Oncomine Lung cfTNA 研究检测是检测从全血血浆组分中分离的肺癌肿瘤来源无细胞 DNA 和 RNA（无细胞总核酸；cfTNA）的完整解决方案的一部分。其提供了文库构建试剂，以及用于从单管 10 mL 全血的血浆组分中获得的 cfTNA 制备扩增子文库的一池多重 PCR 引物。

液体活检相对于传统实体瘤活检具有几大优势：
•侵入性较小，可在多个时间点采集样品以监测癌症进展
•成本较低
•从样品到结果的周转时间更短
•更好地表示肿瘤异质性

Oncomine Lung cfTNA 研究检测可实现以下分析：
• 热点基因 (SNV) 和短插入缺失：ALK、BRAF、EGFR、ERBB2、KRAS、MAP2K1、MET、NRAS、PIK3CA、ROS1 和 TP53（覆盖 ∼168 个热点）
• 基因融合：ALK、RET、ROS1
• MET 外显子 14 跳读
• 拷贝数基因 (CNV)：MET

已确定这些基因在非小细胞肺癌 (NSCLC) 中经常突变。通过使用标签测序技术，可以实现各种变体类型的检测下限 (LOD)*：
•对于 SNV/短插入缺失，可实现 LOD 为 0.1%、灵敏度 ∼90%、特异性 >99%
• 对于融合和 MET 外显子跳读，可实现 LOD 为 1%、灵敏度 >90%、特异性 >99%
• 对于 MET CNV 靶标，可实现检测低至 1.2 倍扩增、灵敏度 >90%、特异性 >99%

使用 Ion S5 XL 测序系统可仅在 2 天内完成从使用 MagMAX 无细胞总核酸分离试剂盒进行 cfTNA 分离到样品分析的整个工作流程。

技术
在全血血浆组分中观察到极低浓度 cfDNA 和 cfRNA。

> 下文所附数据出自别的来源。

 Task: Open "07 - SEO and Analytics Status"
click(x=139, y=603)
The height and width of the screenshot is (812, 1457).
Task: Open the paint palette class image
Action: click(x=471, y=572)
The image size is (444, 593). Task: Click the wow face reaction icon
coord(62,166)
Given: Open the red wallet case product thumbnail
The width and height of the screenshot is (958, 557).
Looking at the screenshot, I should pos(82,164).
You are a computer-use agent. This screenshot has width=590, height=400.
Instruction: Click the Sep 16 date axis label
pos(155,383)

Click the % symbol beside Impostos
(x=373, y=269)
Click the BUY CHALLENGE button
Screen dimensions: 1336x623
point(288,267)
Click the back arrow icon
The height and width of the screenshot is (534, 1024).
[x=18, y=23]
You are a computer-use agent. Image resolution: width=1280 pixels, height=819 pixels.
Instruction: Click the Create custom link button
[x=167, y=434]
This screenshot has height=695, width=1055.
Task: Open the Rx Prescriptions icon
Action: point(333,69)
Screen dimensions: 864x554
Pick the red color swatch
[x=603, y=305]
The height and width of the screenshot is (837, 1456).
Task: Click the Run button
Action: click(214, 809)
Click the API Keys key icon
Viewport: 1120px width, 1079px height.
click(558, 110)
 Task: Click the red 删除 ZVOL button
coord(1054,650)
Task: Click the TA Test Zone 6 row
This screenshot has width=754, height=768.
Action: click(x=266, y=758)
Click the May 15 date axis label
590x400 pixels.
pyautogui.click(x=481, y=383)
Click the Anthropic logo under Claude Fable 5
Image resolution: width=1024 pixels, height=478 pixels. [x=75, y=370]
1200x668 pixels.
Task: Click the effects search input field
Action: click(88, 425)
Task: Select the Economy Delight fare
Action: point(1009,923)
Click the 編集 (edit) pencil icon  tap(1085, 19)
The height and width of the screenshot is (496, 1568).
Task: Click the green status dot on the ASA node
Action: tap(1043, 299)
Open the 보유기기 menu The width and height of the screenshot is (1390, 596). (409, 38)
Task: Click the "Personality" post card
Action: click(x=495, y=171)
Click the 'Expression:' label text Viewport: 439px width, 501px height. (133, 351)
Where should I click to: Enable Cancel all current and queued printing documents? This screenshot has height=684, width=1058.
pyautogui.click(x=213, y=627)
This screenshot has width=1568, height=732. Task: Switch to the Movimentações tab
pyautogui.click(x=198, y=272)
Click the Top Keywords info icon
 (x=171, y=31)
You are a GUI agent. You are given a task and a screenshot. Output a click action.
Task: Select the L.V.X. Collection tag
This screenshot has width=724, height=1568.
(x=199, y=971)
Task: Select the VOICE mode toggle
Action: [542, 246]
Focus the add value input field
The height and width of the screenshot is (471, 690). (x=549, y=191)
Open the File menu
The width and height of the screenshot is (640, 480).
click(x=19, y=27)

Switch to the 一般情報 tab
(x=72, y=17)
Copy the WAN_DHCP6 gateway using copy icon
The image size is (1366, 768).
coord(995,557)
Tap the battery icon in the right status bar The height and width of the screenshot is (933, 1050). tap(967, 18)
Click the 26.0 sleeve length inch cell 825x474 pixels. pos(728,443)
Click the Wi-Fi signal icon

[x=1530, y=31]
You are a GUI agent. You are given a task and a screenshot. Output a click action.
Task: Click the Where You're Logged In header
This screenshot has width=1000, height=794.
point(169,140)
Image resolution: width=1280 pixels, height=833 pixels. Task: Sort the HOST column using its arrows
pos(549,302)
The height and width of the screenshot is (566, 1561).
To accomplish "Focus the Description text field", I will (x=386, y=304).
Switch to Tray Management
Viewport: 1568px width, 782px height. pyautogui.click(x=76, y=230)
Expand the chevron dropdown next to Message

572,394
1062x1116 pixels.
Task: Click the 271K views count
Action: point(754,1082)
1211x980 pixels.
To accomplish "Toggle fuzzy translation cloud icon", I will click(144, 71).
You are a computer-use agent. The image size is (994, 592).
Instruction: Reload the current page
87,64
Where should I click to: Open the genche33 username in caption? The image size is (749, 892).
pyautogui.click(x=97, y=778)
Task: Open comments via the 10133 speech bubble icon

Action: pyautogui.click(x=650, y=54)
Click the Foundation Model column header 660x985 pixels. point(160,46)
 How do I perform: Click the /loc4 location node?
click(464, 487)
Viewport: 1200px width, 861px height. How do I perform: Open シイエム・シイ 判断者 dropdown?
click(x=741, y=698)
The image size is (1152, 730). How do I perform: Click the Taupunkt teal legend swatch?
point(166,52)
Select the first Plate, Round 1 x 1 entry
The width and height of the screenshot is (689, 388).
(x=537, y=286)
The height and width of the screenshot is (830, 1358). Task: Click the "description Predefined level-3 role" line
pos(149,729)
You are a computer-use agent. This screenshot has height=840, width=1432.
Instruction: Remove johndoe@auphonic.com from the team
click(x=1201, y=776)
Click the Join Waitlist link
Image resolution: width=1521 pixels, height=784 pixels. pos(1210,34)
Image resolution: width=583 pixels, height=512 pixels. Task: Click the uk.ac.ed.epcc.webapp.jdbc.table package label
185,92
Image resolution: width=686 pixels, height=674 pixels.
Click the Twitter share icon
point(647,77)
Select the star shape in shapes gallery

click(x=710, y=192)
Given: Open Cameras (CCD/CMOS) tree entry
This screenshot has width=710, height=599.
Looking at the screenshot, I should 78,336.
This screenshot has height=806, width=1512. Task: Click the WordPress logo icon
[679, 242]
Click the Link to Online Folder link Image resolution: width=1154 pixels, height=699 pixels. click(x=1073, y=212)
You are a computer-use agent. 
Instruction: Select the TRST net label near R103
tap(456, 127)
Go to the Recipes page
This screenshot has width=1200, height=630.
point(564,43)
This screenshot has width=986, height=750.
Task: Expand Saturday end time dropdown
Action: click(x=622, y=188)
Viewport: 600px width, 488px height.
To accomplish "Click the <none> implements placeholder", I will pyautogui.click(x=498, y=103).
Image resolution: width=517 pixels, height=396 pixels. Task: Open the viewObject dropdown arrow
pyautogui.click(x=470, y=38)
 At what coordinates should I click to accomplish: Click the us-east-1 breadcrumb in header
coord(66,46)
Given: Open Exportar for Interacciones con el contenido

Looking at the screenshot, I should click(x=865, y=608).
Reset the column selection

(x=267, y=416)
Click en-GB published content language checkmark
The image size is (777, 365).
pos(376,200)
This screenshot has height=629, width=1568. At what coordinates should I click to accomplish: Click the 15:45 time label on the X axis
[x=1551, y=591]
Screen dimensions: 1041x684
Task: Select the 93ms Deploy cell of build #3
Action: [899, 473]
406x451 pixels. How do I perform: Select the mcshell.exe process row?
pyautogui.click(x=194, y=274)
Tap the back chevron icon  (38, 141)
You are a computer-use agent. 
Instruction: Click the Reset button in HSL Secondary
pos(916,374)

由于此低发病率，所以该检测中采用了标签测序技术。该技术将独特的分子标签连接至基因特异性引物上（下图）。扩增后，将根据标签对已标记分子进行分组。在 80% 或更长的时间含有相同突变体的组将被称为阳性。使用标签技术，通过文库构建/测序过程生成的随机错误序列能够被清除。

与 LOD 为 1-5% 的其他技术不同，Oncomine 肺 cfTNA 研究测定试剂盒针对 SNV 具有低至 0.1% 的灵活检测限或在 1,000 个野生型拷贝背景中具有 1 个突变体拷贝。为了达到 0.1% LOD，需要 20 ng cfDNA 上样量。cfTNA 用量可以更低，但 LOD 将更高，这取决于起始量。

优势：
•用于短 cfDNA 的优化扩增子设计确保可能较高的捕获率
• 标签测序技术通过去除随机掺入的错误，尽可能减少假阳性结果
• 优化的靶向测定试剂盒设计可进行高度多重下一代测序 (NGS)，
降低每份样品的测序成本
• 2 天内即可完成的高效工作流程

使用 Torrent Suite 软件 5.2 或更高版本，可以实现对 SNV 和短插入缺失的分析。为分析 SNV、短插入缺失、融合和 CNV，需要 Ion Reporter 5.6（基于云端或服务器）。

标签测序技术具有简单性、快速和可扩展性
Oncomine 肺 cfTNA 研究测定试剂盒只需 5 ng cfTNA 上样量即可进行靶向文库构建从而进行癌症基因研究。Oncomine Lung cfTNA 研究检测与 FFPE 样品兼容，可用于潜在的一致性研究。获得靶向文库的总时间仅为 4 小时。使用标签测序条形码套件 1-24 或 25-48（货号 A31830、A31847）实现可扩展性和灵活性，用于在 Ion S5 芯片上倍增条形码样品。

*使用从正常健康供体中分离的人工阳性样品和 cfTNA，测定各变体类型的敏感性和特异性。